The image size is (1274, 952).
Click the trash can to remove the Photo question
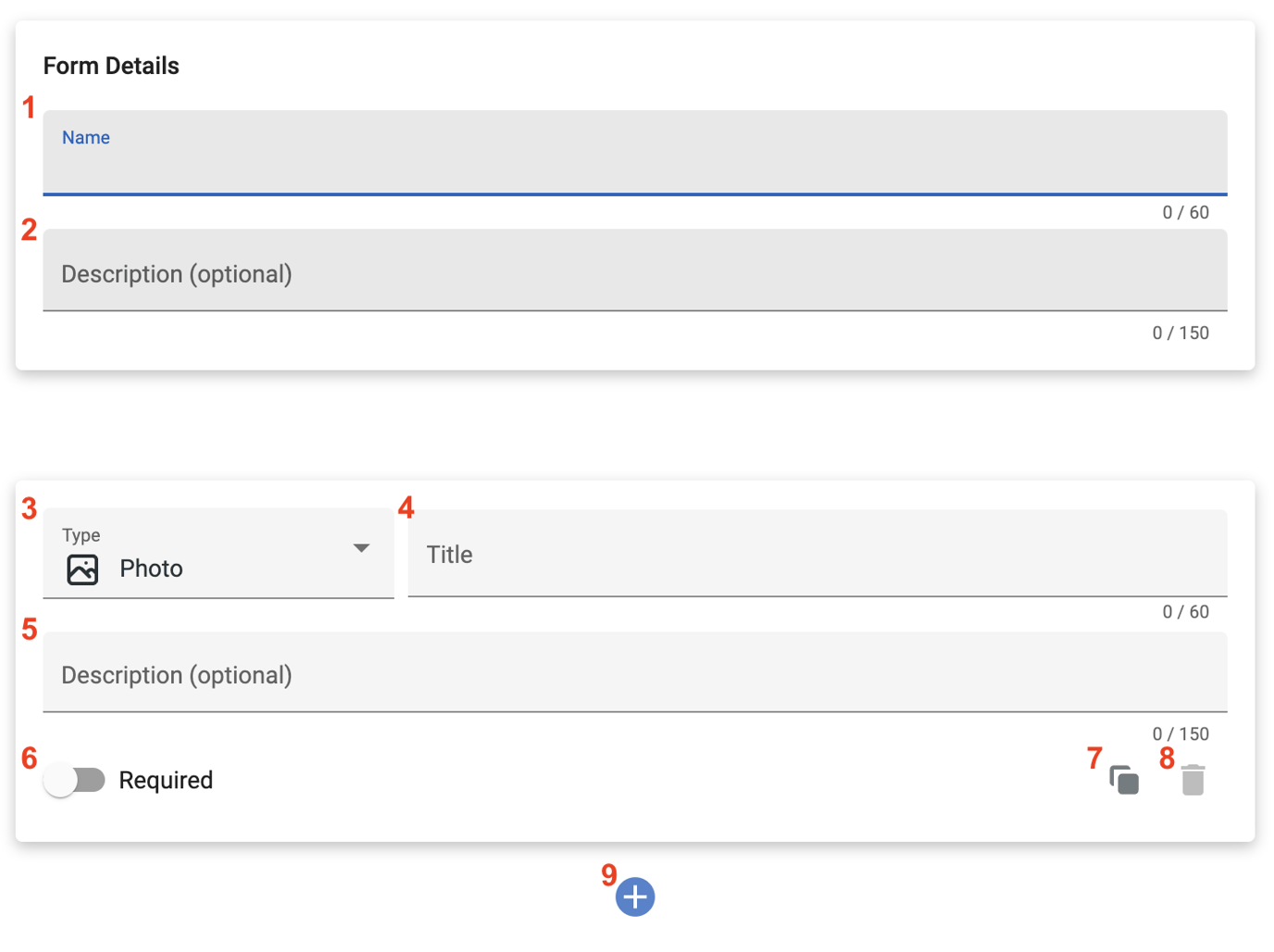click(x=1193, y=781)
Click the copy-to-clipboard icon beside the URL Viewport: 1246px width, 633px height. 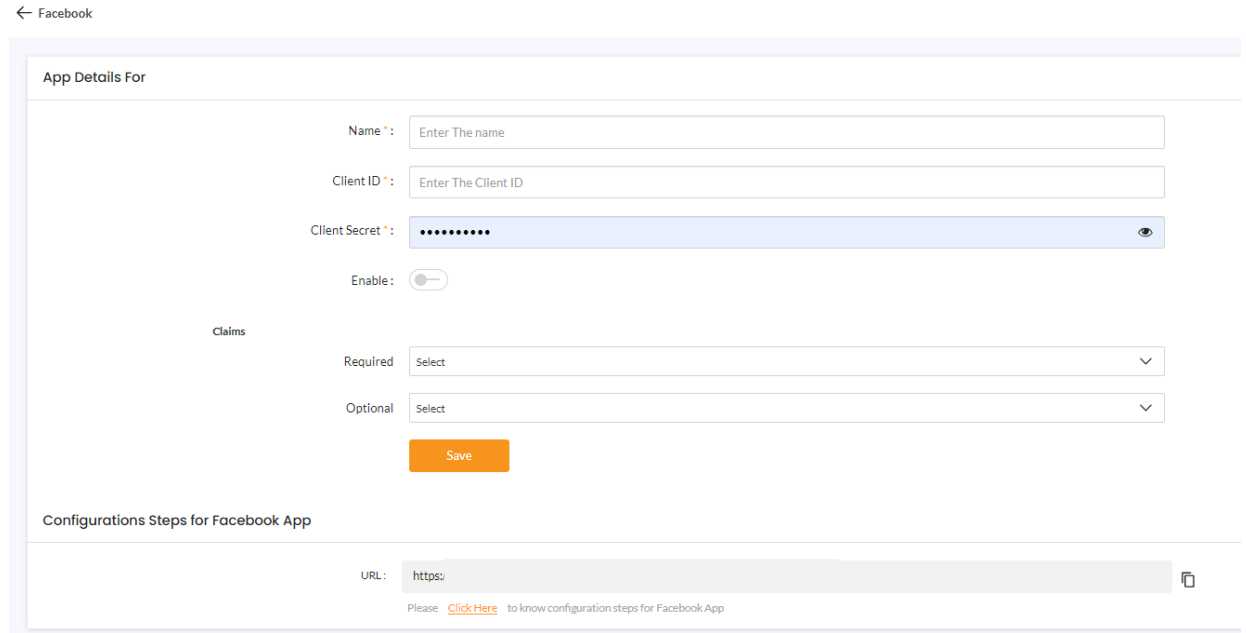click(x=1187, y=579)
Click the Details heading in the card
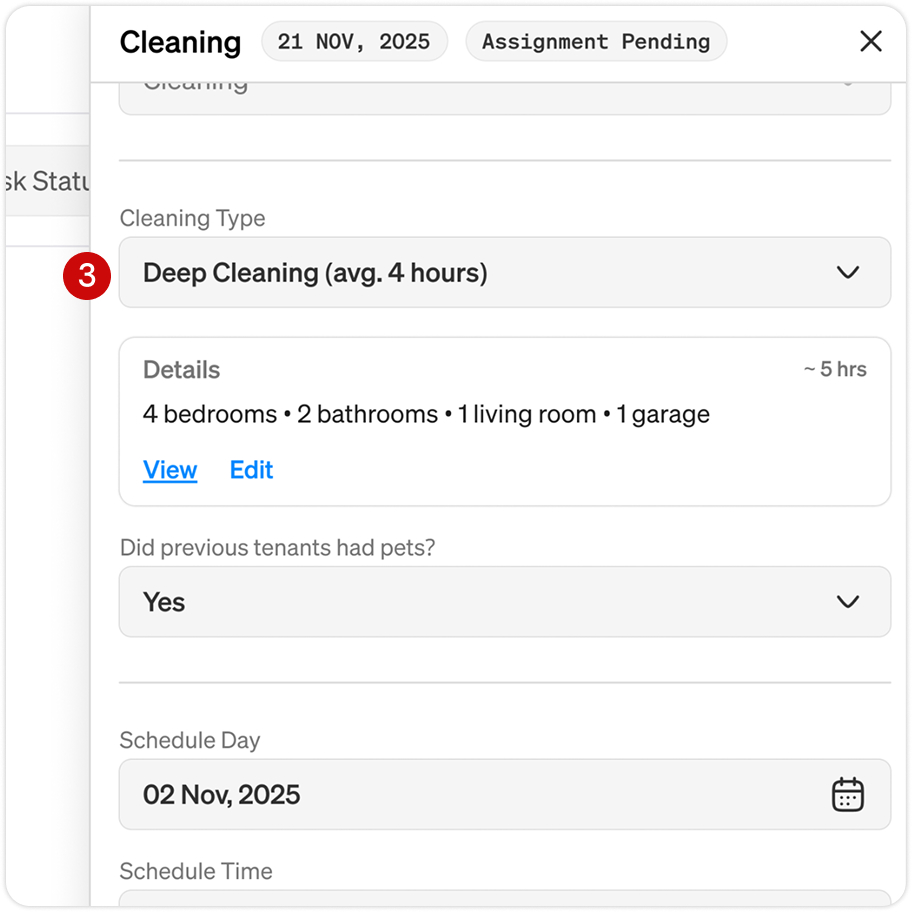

---

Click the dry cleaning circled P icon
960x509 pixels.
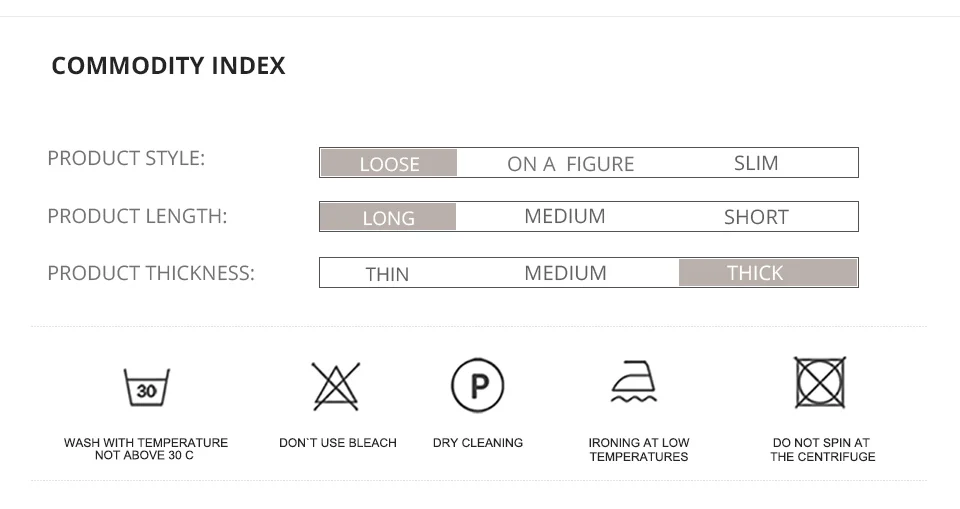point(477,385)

---

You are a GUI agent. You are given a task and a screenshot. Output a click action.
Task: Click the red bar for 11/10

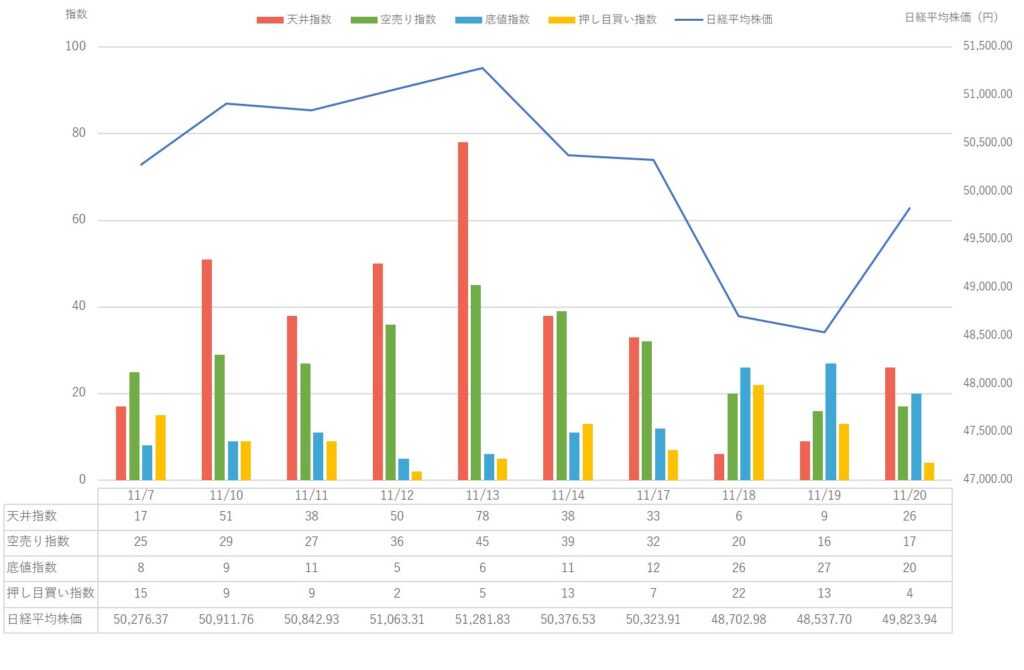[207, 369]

## [SHORT PROBLEM]
Could you recast the listing as a numbered list, beginning at the line that has "Click the dry cleaning circled P icon" and stopping after the line that has "point(477,385)", with blank lines omitted and pictures left out?

## [THE OUTPUT]
1. Click the dry cleaning circled P icon
2. 960x509 pixels.
3. point(477,385)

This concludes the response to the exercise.